Volume 38 Number 65
                 Produced: Mon Feb 17  7:11:18 US/Eastern 2003

Subjects Discussed In This Issue: 

Flavius Josephus online
         [Yisrael and Batya Medad]
Holy Places
         [Yisrael and Batya Medad]
Kashrut Question
         [Mike Gerver]
Kashrut question
         [Robert Israel]
Nun Hafuchah
         [Ben Z. Katz]
Origin of phrase "Shabbat Shalom"
         [Ari Trachtenberg]
Shabbat Shalom (2)
         [Yisrael and Batya Medad, Alan Cooper]
Shabbat Shalom - in the Writings of the ARI
         [Yael Levine Katz]
Tuxedo (2)
         [Bernard Raab, Sam Saal]


From: Yisrael and Batya Medad <ybmedad@...>
Date: Mon, 17 Feb 2003 06:59:42 +0200
Subject: Re: Flavius Josephus online

Additional On-line links to Jewish e-texts: Flavius Josephus online




From: Yisrael and Batya Medad <ybmedad@...>
Date: Fri, 14 Feb 2003 14:38:32 +0200
Subject: Holy Places

re Ezriel Krumbein's comment:

> There are probably a number of ways to define the word holy. In the way
> in which you are using the word holy, the mishna in Keilim chapter 1
> mishna 6 lists 10 places with 10 levels of increasing holiness.  The
> original post, I would suggest, defines a holy place as a place in which
> one can make a closer connection to Hashem. Using this definition there
> are many more places that can be called holy.
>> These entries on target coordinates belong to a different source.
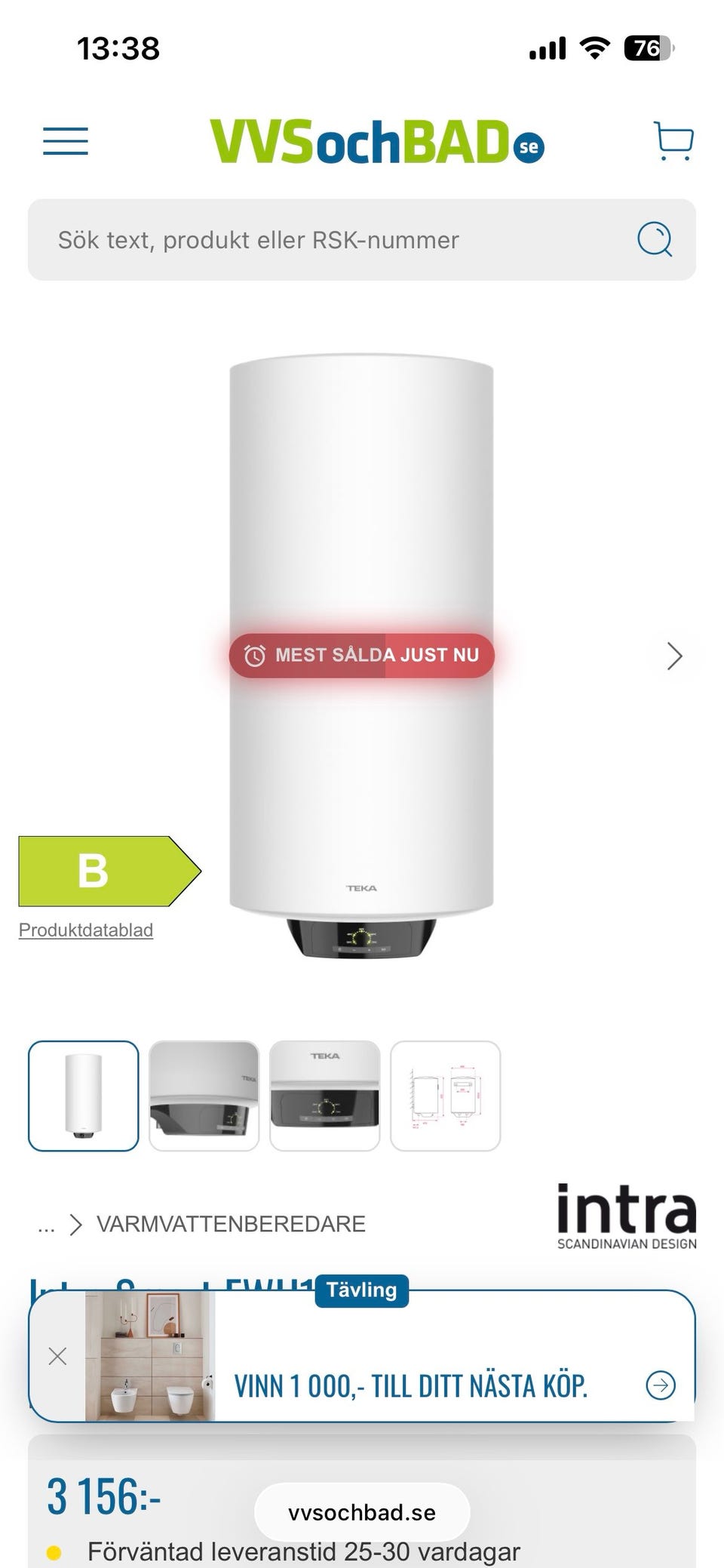This screenshot has height=1568, width=724.
Task: Expand the breadcrumb ellipsis
Action: (x=46, y=1224)
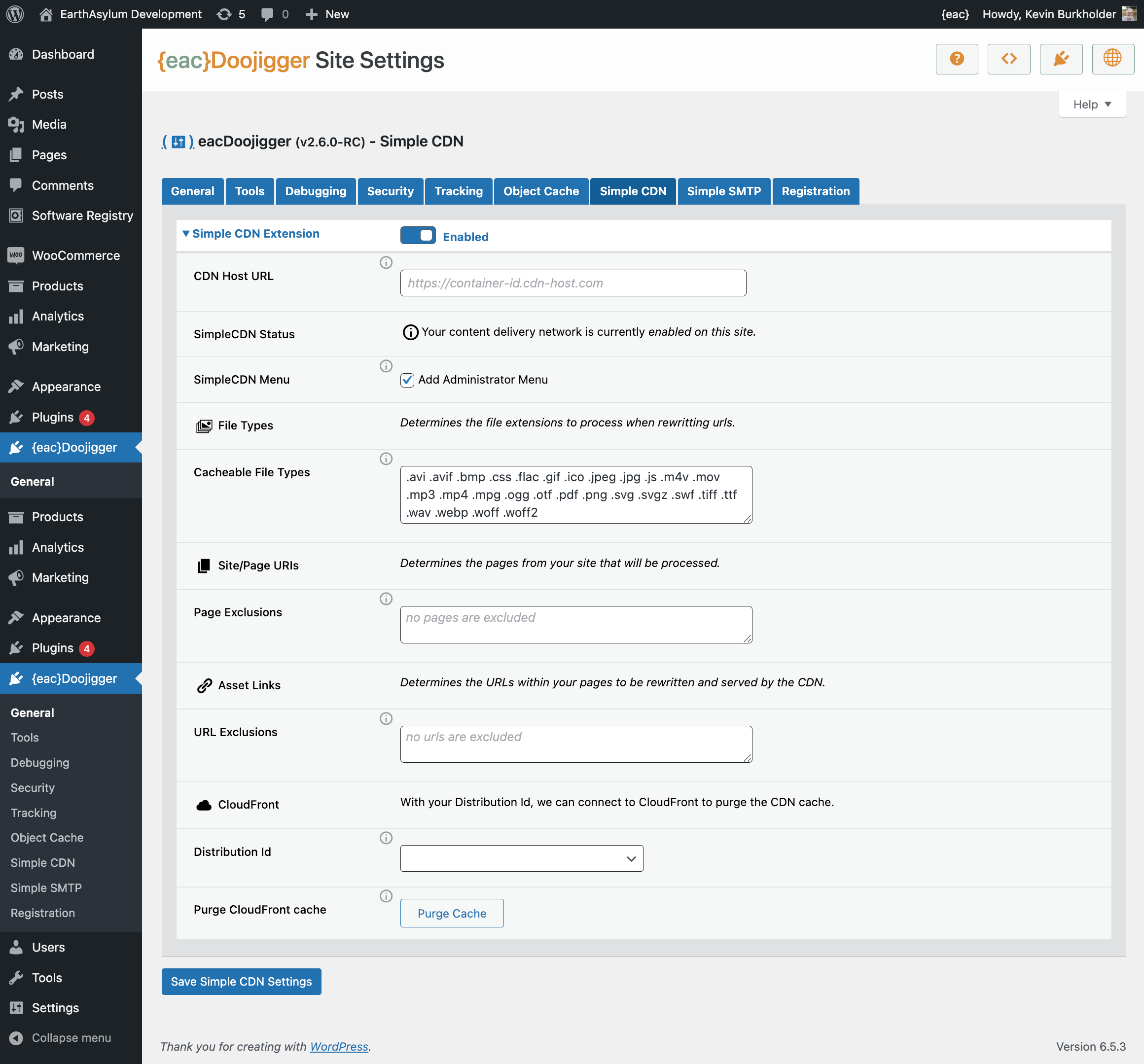Screen dimensions: 1144x1064
Task: Click Collapse menu in the sidebar
Action: pyautogui.click(x=71, y=1038)
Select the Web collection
One can argue with this;
> but, maybe that is the reason why Hashem tells Moshe that the site of
> the burning bush was a holy place.

of course, after the Beit Hamikdash was erected, all former 'holy'
places were invalidated. and we know that the Beit Hamikdash can only be
built were it was constructed originally, so other 'holy' places in the
future are out also.

as for the Mishna, only one 'kedusha' in today's terms is outside of
Yerushalyim and 8 of the 10 refer to Har Habayit anyway.  the first
level, of Eretz Yisrael, deals with a special 'holiness' or if you
prefer, 'sanctity', - that of the need to treat the fruit and vegetables
properly.  the other 9 levels deal with whether one who is physically
impure can be in a spot within the Har Habayit confines, similar to the
burning bush incident when Moshe Rabeinu was asked to remove his shoes.

Yisrael Medad


From: <MJGerver@...> (Mike Gerver)
Date: Sun, 16 Feb 2003 18:17:42 EST
Subject: Kashrut Question

Yitzchak Moran asks, in v38n63

>  When folks were pioneering during the westward expansion of the US
>  (and in other earlier times in history, presumably), and there isn't
>  a kosher butcher along, what was done to ensure kosher meat?  Did the
>  pioneers bring along their own kosher animals which they then
>  slaughtered themselves?  Does anyone have any info?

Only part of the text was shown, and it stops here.